O Supremo Tribunal Federal, nos últimos tempos, tem sido alvo de críticas e incompreensões, exatamente por cumprir, com galhardia, seu papel de Corte Constitucional, servindo de esteio às instituições democráticas. Por isso, os insanos que protagonizaram os atos de barbárie do dia 8 de janeiro último não o pouparam.
Mas aquela alta Corte não se exime de críticas com relação a decisões recentes que proferiu fora desse contexto. A de consequências mais graves foi a que fez tábula rasa da coisa julgada (uma garantia constitucional), em questões tributárias e previdenciárias, a pretexto de fazer prevalecer a declaração de constitucionalidade de uma lei sobre decisões de outras esferas da Justiça que tinham dispensado empresas do recolhimento das contribuições sociais, atribuindo, assim, de forma radical, eficácia ex tunc (isto é, desde então ou desde o início da vigência da lei questionada) à sua decisão. Com isso, deu-se o dito por não dito, e as empresas antes beneficiadas por decisão em sentido contrário terão, agora, que recolher tributos atrasados, em montante considerável. A segurança jurídica, um dos valores fundamentais do direito, foi, dessa forma, violada, e a confiança dos jurisdicionados na Justiça ficou, em consequência, abalada.
Outra decisão surpreendente (ainda que compreensível) foi a que, invocando poderes atribuídos ao juiz, pelo Código de Processo Civil, para adotar medidas destinadas a assegurar o cumprimento de ordem judicial, inclusive nas ações que tenham por objeto prestações pecuniárias, considerou legítima a apreensão de passaporte ou de carteira de habilitação de motorista (não profissional), nas execuções a que o respectivo portador responda, por dívidas líquidas e certas. Medidas coercitivas ou constritivas, no sentido de garantir o pagamento, que não incidam estritamente sobre bens do executado, não eram, até então, admissíveis. O princípio sempre seguido é o de que a execução não deve impor ao executado gravames desproporcionais ou que extrapolem o cumprimento da obrigação.
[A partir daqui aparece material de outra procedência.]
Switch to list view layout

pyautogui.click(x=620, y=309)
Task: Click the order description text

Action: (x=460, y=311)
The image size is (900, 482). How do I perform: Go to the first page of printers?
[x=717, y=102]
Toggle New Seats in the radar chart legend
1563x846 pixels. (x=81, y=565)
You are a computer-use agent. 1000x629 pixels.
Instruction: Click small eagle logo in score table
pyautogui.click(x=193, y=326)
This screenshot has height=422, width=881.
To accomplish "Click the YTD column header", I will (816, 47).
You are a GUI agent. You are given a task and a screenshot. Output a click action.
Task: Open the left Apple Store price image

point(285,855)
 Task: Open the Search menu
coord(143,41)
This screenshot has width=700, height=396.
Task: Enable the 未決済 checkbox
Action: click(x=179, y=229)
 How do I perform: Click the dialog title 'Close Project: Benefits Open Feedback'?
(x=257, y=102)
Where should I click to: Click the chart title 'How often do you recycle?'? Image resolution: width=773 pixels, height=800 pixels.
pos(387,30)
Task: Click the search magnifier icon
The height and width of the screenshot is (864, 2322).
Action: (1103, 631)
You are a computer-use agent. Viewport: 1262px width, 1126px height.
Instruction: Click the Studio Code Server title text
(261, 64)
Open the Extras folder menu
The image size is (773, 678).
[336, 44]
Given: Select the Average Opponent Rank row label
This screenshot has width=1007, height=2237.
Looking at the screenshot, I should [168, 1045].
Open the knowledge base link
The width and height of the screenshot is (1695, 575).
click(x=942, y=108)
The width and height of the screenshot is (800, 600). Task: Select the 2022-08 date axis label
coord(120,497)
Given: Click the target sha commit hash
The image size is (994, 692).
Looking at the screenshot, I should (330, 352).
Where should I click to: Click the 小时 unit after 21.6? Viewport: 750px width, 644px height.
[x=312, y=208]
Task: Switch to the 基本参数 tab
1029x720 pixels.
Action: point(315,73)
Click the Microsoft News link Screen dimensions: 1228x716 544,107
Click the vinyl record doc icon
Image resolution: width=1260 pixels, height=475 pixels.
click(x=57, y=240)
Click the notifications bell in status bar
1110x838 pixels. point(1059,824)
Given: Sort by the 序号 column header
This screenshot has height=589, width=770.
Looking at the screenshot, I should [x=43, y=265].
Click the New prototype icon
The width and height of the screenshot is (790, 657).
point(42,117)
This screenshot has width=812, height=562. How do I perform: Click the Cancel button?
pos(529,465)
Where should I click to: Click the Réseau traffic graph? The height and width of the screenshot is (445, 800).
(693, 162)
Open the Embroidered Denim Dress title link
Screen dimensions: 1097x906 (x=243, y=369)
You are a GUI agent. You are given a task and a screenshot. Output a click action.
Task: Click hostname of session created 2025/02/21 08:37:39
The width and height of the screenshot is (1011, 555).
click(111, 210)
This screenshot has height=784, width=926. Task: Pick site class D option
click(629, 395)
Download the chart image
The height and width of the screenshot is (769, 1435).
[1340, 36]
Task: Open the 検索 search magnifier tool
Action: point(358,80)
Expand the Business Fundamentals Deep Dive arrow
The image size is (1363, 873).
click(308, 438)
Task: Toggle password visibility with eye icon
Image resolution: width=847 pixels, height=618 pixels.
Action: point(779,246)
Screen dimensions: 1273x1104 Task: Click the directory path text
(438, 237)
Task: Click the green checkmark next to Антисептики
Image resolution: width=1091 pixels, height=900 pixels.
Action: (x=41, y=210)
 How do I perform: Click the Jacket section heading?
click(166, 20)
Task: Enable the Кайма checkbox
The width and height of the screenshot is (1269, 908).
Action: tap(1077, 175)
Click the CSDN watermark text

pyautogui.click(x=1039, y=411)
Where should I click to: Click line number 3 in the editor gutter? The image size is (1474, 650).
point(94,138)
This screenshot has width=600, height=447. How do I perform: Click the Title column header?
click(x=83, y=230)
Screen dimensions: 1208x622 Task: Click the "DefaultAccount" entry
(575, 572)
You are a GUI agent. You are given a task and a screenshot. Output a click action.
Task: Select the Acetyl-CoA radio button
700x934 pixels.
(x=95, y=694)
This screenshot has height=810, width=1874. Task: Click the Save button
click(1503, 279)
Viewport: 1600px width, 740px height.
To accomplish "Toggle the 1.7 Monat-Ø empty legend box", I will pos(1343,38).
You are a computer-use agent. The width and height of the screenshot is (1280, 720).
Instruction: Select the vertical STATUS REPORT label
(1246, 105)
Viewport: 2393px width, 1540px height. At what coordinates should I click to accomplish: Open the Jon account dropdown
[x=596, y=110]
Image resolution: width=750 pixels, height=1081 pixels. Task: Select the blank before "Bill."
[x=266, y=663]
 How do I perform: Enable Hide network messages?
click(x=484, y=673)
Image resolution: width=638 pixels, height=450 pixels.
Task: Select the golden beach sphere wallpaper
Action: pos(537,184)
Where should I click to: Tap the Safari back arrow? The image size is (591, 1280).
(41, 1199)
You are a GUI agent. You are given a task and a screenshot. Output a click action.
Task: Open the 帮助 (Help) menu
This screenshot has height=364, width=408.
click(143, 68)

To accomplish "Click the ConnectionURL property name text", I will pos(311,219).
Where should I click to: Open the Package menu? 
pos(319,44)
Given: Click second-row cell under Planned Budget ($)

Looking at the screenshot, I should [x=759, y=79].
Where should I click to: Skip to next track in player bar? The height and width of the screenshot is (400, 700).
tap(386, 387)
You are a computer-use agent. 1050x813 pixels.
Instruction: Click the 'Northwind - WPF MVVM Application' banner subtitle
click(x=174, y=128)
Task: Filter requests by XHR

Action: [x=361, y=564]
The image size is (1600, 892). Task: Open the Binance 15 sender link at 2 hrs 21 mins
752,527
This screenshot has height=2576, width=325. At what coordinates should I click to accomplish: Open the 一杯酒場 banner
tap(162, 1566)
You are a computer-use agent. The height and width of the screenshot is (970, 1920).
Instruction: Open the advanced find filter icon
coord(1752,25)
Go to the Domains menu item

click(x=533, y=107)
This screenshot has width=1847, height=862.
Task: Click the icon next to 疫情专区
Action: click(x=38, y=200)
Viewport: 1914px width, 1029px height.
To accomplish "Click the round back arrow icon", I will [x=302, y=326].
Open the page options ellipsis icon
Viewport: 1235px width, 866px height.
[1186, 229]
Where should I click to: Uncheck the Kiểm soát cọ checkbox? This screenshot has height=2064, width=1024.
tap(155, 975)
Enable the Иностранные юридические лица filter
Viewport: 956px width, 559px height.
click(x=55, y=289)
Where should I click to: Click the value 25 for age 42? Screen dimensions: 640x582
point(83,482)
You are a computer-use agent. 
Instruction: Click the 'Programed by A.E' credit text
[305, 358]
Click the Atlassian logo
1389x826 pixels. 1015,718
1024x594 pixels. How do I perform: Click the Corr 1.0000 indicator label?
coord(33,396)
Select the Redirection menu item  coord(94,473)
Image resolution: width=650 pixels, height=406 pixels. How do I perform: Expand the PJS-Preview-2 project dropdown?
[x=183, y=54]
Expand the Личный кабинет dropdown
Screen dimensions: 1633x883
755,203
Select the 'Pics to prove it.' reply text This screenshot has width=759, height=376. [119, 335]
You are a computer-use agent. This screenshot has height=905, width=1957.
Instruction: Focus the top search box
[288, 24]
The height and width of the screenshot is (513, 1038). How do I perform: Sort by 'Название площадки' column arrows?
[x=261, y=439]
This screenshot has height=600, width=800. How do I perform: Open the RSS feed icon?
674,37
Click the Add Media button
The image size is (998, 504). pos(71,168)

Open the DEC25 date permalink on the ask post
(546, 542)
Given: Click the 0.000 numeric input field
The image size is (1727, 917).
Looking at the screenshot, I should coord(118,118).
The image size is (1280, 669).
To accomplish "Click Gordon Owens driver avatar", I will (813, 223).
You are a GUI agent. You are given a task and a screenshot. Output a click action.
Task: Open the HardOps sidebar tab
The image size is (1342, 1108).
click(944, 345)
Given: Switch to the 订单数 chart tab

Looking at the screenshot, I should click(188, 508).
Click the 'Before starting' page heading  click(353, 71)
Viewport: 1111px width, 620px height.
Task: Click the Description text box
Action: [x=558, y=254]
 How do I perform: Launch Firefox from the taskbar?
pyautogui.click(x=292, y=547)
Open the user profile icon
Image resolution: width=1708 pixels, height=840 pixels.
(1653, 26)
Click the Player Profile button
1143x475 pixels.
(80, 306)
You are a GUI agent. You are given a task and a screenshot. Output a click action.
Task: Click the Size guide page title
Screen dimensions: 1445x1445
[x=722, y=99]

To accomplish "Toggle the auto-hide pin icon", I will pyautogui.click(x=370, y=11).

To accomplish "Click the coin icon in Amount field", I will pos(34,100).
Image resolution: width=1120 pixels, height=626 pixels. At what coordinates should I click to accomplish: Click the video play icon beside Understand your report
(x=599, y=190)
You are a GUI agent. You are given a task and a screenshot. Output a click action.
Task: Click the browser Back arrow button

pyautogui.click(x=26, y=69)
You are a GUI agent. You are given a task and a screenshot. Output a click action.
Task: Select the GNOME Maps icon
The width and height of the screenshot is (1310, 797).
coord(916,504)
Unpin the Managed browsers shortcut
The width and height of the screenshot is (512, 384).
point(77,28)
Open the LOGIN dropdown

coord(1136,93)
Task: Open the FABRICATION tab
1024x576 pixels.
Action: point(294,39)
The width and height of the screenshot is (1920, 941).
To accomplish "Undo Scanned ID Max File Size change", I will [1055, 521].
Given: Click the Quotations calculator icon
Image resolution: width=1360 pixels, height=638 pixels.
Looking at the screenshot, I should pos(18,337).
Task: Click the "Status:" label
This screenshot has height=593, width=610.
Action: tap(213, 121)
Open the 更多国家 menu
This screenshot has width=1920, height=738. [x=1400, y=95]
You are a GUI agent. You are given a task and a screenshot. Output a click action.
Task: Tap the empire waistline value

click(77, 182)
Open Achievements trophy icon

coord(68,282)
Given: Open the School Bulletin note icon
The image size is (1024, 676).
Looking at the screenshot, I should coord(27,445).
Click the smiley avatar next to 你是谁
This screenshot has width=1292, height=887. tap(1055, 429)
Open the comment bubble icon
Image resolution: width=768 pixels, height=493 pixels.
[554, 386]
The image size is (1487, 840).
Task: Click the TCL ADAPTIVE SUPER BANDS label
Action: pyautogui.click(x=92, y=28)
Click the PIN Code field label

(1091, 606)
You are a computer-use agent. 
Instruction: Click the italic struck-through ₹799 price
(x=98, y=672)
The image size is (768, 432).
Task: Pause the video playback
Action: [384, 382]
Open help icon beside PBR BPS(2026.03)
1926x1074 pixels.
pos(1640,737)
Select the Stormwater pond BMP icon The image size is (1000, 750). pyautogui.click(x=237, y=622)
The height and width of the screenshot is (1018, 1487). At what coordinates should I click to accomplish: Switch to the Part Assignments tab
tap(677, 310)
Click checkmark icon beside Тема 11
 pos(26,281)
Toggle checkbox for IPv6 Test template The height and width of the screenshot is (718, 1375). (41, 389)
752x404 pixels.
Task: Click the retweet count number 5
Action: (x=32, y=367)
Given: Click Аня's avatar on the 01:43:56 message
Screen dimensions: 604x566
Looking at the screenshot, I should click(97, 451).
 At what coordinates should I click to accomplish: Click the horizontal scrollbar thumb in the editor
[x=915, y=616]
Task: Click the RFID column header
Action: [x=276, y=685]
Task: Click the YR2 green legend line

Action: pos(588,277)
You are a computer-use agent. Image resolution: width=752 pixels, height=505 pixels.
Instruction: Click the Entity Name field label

Por isso, somente no caso excepcional do devedor de alimentos se admite a prisão por dívida. Decisão do próprio STF, com base no Pacto de São José da Costa Rica, afastara essa possibilidade até mesmo na hipótese do depositário infiel, embora a Constituição a autorize, tanto quanto na situação anterior (Const., art. 5º, LXVII).
Por último cumpre referir a decisão (unânime) sobre a chamada linguagem neutra, que uma lei do Estado de Roraima pretendeu proibir nas suas escolas. O Supremo entendeu que, sendo da União a competência privativa para legislar sobre diretrizes e bases da educação nacional (Const., art. 22, XXIV), essa lei seria inconstitucional. Trata-se, com todas as vênias, de um argumento enviesado. Invocando-se regra de competência, o que se quis foi atingir o mérito da disposição legislativa, para não ir de encontro ao que, supostamente, já teria caído no gosto popular. A linguagem neutra (modismo que mal esconde um preconceito às avessas) implica, todavia, deturpação da língua oficial, tal como o léxico aprovado pela Academia Brasileira de Letras a expressa, ferindo, pois, a Constituição (art. 13, caput). Por outro lado, os estados membros têm competência concorrente para legislar sobre educação (Const., art. 24, IX), e, no caso, a lei federal, em tese prevalecente, não foi desrespeitada. Para repetir meu velho mestre Thomás Bernardino, que, certa feita, assim criticou uma decisão da nossa Suprema Corte, diria que o Supremo, aí, errou por unanimidade.